* [PROBLEM STATEMENT]:
Every record that follows should be written out word for word; the pictures stay out.

++++++++

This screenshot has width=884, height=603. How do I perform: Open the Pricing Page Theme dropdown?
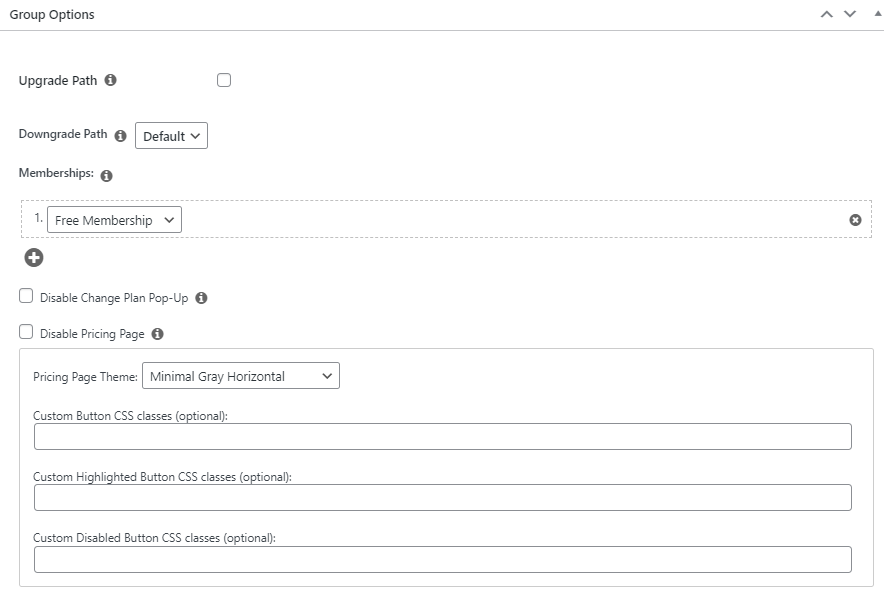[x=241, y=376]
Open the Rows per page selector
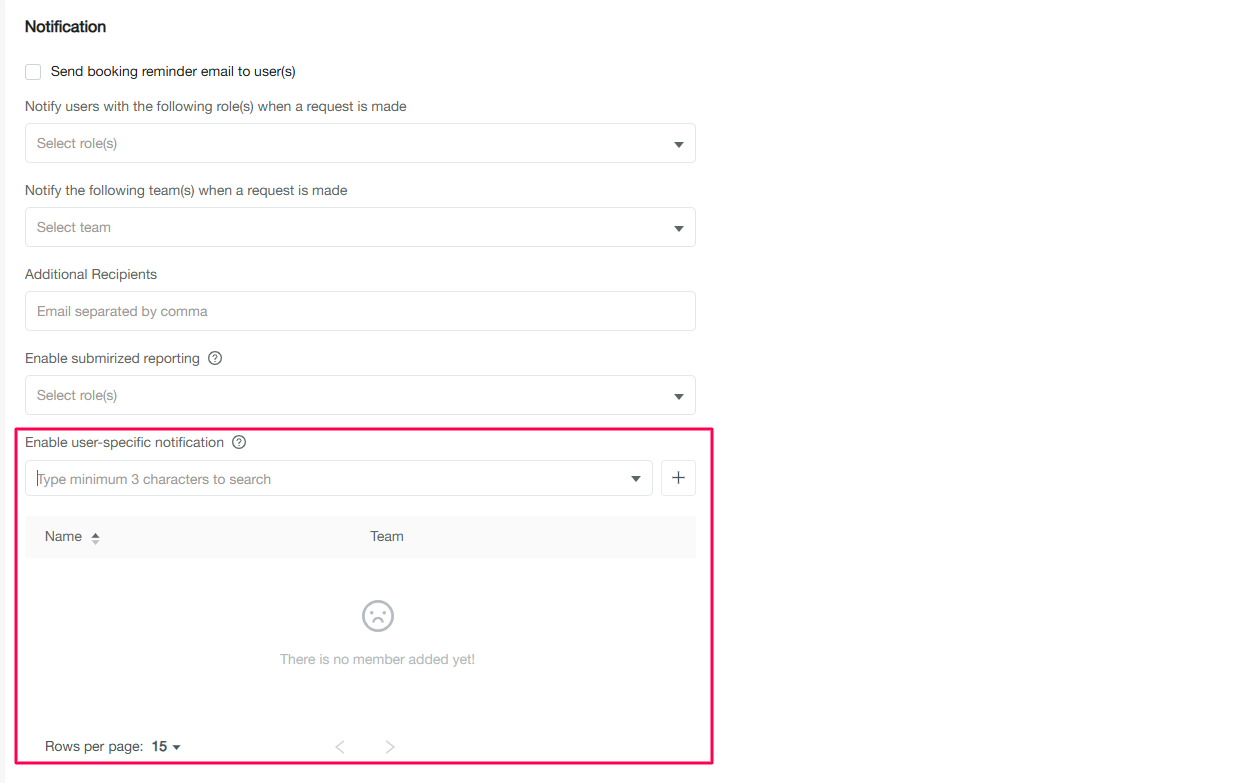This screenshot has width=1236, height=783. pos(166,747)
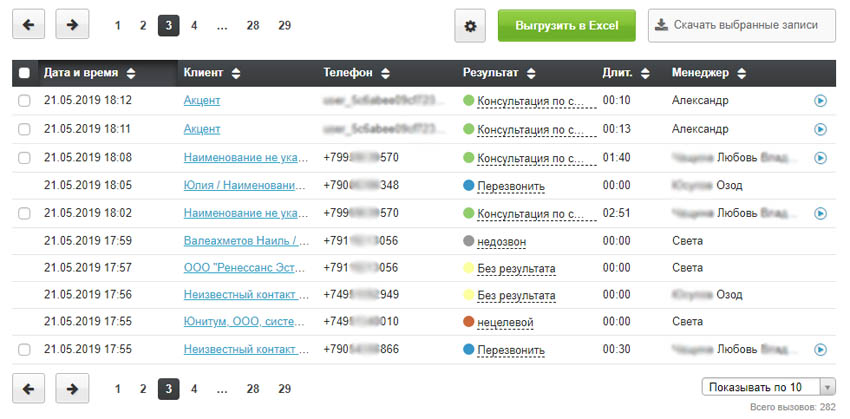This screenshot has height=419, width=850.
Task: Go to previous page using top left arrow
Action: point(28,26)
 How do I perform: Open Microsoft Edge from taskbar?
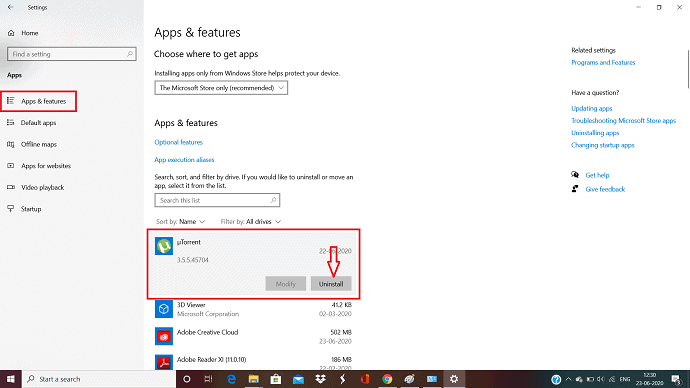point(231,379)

++++++++

* [RESPONSE]:
This screenshot has width=884, height=603. How do I perform: Open the Pricing Page Theme dropdown?
[x=241, y=376]
Open the Rows per page selector
This screenshot has width=1236, height=783. pos(166,747)
This screenshot has height=419, width=850.
Task: Go to previous page using top left arrow
Action: point(28,26)
 How do I perform: Open Microsoft Edge from taskbar?
point(231,379)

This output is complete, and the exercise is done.